Location
- Boerne, TexasESC Region 20 USA
- Coordinates: 29°47′43″N 98°44′10″W﻿ / ﻿29.7952502°N 98.7361762°W

District information
- Type: Independent school district
- Grades: Pre-K through 12
- Established: February 28, 1907
- Superintendent: Dr. Thomas Price
- Schools: 14 (2022-2023)
- NCES District ID: 4810710

Students and staff
- Students: 8,732 (2017-18)
- Teachers: 470 (2014-15) (on full-time equivalent (FTE) basis)
- Student–teacher ratio: 15.9 (2014-15)

Other information
- TEA District Accountability Rating for 2014-15: Met Standard
- Website: Boerne ISD

= Boerne Independent School District =

School district in Texas, United States

Boerne Independent School District is a public school district based in Boerne, Texas (USA). Located in Kendall County, portions of the district extend into Bexar and Comal counties. In addition to Boerne, the communities of Fair Oaks Ranch and Scenic Oaks also lie within the district.

==Academic Achievement==
In the 2021-2022 school year, Boerne ISD received a rating of 'A' from the Texas Education Agency on its A-F scale. The district also received ‘A’ ratings in the 2017-2018 and 2018-19 school years; the TEA did not rate school districts in the 2019-2020 or 2020-21 school year due to the pandemic. Only 1% of schools received an 'A' during all three grading periods.

==Schools==
In the 2022-2023 school year, the district had students in 14 schools.

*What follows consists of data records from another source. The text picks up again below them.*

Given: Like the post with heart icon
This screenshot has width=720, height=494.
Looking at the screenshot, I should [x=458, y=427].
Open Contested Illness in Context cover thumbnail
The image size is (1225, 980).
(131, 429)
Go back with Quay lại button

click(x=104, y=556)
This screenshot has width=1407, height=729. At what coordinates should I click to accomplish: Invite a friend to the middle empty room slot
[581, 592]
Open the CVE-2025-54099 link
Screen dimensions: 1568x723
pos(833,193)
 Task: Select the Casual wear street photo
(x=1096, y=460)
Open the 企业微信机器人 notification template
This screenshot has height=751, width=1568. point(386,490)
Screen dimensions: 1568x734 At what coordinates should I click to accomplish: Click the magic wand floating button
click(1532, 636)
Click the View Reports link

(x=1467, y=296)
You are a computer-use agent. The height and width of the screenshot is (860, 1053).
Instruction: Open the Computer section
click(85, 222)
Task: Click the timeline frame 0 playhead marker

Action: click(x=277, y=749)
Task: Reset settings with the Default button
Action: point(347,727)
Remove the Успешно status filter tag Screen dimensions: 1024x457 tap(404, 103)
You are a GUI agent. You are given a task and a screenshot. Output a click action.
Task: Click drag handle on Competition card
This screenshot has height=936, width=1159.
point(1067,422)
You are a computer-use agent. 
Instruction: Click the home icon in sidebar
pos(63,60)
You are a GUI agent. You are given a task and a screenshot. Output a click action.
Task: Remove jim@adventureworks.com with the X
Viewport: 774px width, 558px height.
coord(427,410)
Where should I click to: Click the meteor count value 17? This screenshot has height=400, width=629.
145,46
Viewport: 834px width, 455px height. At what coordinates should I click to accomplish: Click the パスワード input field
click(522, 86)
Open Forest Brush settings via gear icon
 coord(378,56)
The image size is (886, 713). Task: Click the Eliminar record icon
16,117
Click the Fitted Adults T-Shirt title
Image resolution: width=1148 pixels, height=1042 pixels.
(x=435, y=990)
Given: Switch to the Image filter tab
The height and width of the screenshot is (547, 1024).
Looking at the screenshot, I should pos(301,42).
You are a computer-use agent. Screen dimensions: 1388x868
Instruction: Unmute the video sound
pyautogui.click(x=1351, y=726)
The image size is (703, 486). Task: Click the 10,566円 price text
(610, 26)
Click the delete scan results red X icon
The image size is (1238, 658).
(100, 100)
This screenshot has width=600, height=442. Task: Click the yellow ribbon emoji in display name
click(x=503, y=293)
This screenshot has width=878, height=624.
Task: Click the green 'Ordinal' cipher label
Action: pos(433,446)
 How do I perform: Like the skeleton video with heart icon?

High Schools (Grades 9-12)
- Boerne High School
- Samuel V. Champion High School
Middle Schools (Grades 6-8)
- Boerne Middle School North
- Boerne Middle School South
- Capt. Mark Tyler Voss Middle School
Elementary Schools (Grades K-5)
- Cibolo Creek Elementary
- Curington Elementary
- Fabra Elementary
- Fair Oaks Ranch Elementary
- Kendall Elementary
- Van Raub Elementary
- Viola Wilson Elementary
- Dr. Ferdinand L. Herff Elementary School
Other
- Boerne Academy (Grade 9-12)
- Boerne Alternative School (Grades K-12)
Closed
- Boerne Elementary School
- Fabra Elementary
- Boerne Junior High School
- Old Boerne High School
- Boerne School For Colors

==Departments==
- Athletics Department
- Business Office
- Communications Office
- Curriculum & Instruction
- Custodial Department
- Facilities and Construction Department
- Food Services
- Health Services
- Human Resources
- Maintenance Department
- Special Education
- Technology Services
- Transportation Department
- Warehouse

== Awards and honors ==
In 2014, both Boerne High School and Boerne Champion High School were among 500 schools in the nation listed on Newsweek's Top High Schools in America.

In 2020, HEB's Excellence in Education Awards named BISD as the Best Small School District in Texas.

In 2022, the International Center for Leadership in Education named the district one of eight Innovative Districts in the United States.

As of 2022 US News had BISD's high schools, Champion HS and Boerne HS, ranked #141 and #211 in Texas respectively.